Cooper and Sarah meet after her brother Logan gets beat up by a school bully and he mentions that Cooper has been helping him out and talking with him about this ongoing bullying issue. After their initial meeting, they form an easy friendship that then turns romantic; each with the understanding that Cooper’s stay in Thunder Point is short term. This works for both of them, until their hearts get too involved.
As a long time fan of Robyn Carr’s Virgin River series, I jumped at the chance to read this book. Ms. Carr’s contemporary style romances set in a small town where the people who live there are truly invested in their community is a trope that I adore. In The Wanderer, she sets up this new series very nicely, introducing the characters, without overwhelming us with a lot of details, smoothly delivering a sense of the town and the people who live there.
I enjoyed the various story lines as we get to know the players in this town. Cooper arrives and finds that Ben has left him the most gorgeous beach front property with a Bait Shop/Deli/home that is literally uninhabitable. But something about Ben’s death doesn’t sit right with him. Almost immediately, through the people of the town, he leans things about his friend that he didn’t know. It seemed Ben has been the unofficial guardian angel of the town. If there was a need of something, he tried to fill it. He was a friend to all, and people counted on him. He was greatly loved and greatly missed.
As Cooper digs deeper and learns more about his friend, he unconsciously begins forming friendships and attachments with the people in the town. He never intended to stay more than a few days, but little by little, he finds himself with valid excuses to prolong his stay. Excuses like Sarah Dupre. After their initial meeting turns into them dating, Cooper finds it more and more difficult to leave Thunder Point. Though he and Sarah have a clear understanding that their time together is limited, it’s clear to the reader that their connection is strong.
As the story continues the various storylines fall into a sort of suspense driven plot where the answers Cooper was looking for are revealed. This is done in a very satisfying way as the various players show their true selves and we get closure on the issue of Ben’s death.

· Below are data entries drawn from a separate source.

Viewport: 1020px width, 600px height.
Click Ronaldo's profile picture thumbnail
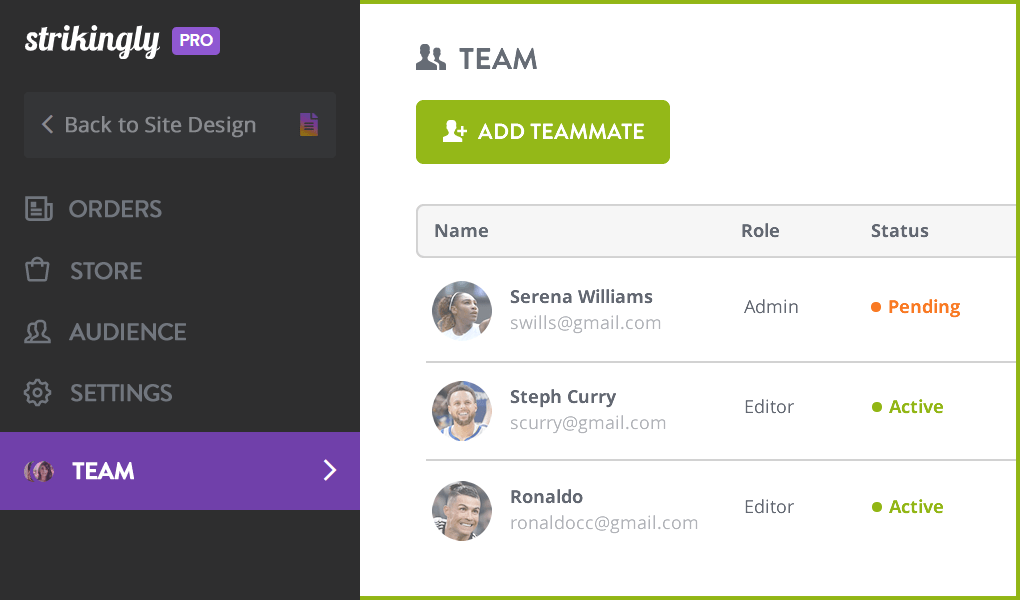(462, 510)

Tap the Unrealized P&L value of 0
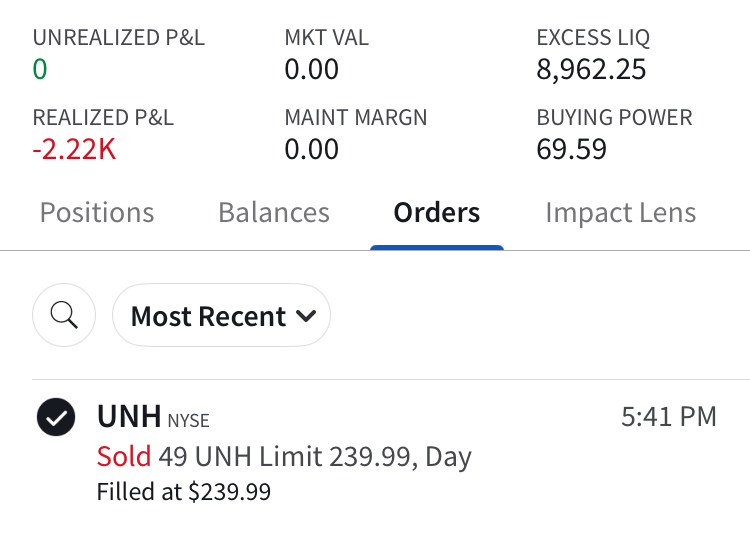point(40,69)
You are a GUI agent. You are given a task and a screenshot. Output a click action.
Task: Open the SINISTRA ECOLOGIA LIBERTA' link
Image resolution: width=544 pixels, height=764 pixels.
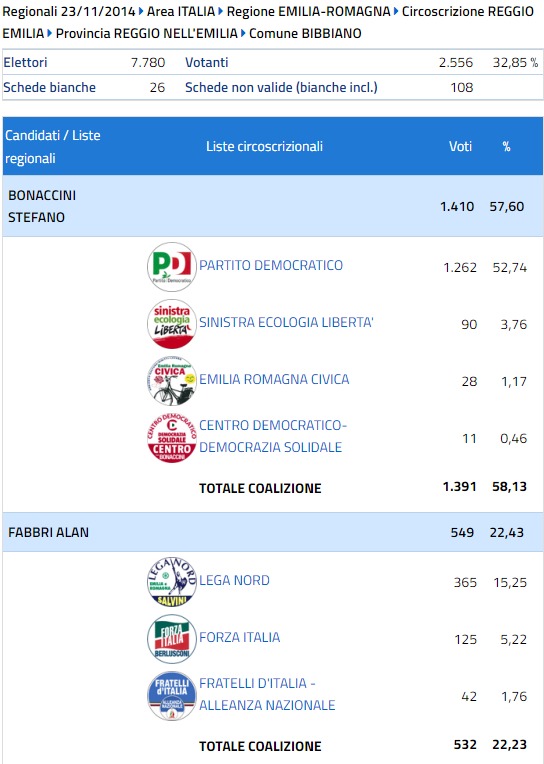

I did have issues with a few things, however. This book is 377 pages, but our “main” characters, Cooper and Sarah do not even meet face to face until about page 170. The beginning focuses on Cooper, his relationship with Ben, his learning about his inheritance and his developing friendships with Mac and Logan (Sarah’s brother). I understand that as a first book in a new series, some ground work needs to be laid out, but their first meeting seemed a bit anticlimactic-even though the sparks were flying. Further, their relationship lacked in some ways. Perhaps it was their agreement to be “friends with benefits”, I don’t really know. Both hold back too much in my book and even with the big romantic push at the end, theirs was not the romance that made the book for me.
It was secondary characters Mac and Gina who gave me the romance I needed. Both are single parents who have forged a strong friendship over the years. Mac and Gina met when their daughters form a fast friendship when Mac moved to Thunder Point after his wife leaves him with 3 young children. They definitely had an attraction to each other, but put it aside because of their daughter’s friendship. But Gina has been in love with Mac forever. While there is not a lot of focus on their budding romance, the friends to lovers trope shines strong and I was totally invested in their romance. For me, even though not the focus, it was stronger and hotter and more satisfying then the lead couple.
I’m a bit worried about this series being a little too much of a mirror to the Virgin River series. If you’ve read the Virgin River series, you know that Jack’s Bar is the “home base” so to speak where a lot of big events happen. It’s the town’s meeting place. In this book, Cooper inherits Ben’s bait shop on the beach, which also had a similar place in the town. It was a stopping point for visitors, a place where people hung out whether they were passing through, or a resident of the town. I will not assume Cooper to be the “Jack” of this series but for me the similarities are there.
I was disappointed when Ms. Carr did not release a Virgin River book this year as she’s done in previous years. I had not been able to find anything about that series ending, and I wonder if the introduction of this new series indicates if that is so. While loosely connected, I guess I’ll just have to wait and see what she has in store for us. I am so spoiled though. For years she released three books back to back with her Virgin River series. I wonder how long we’ll have to wait for the next Thunder Point book and who it will be about.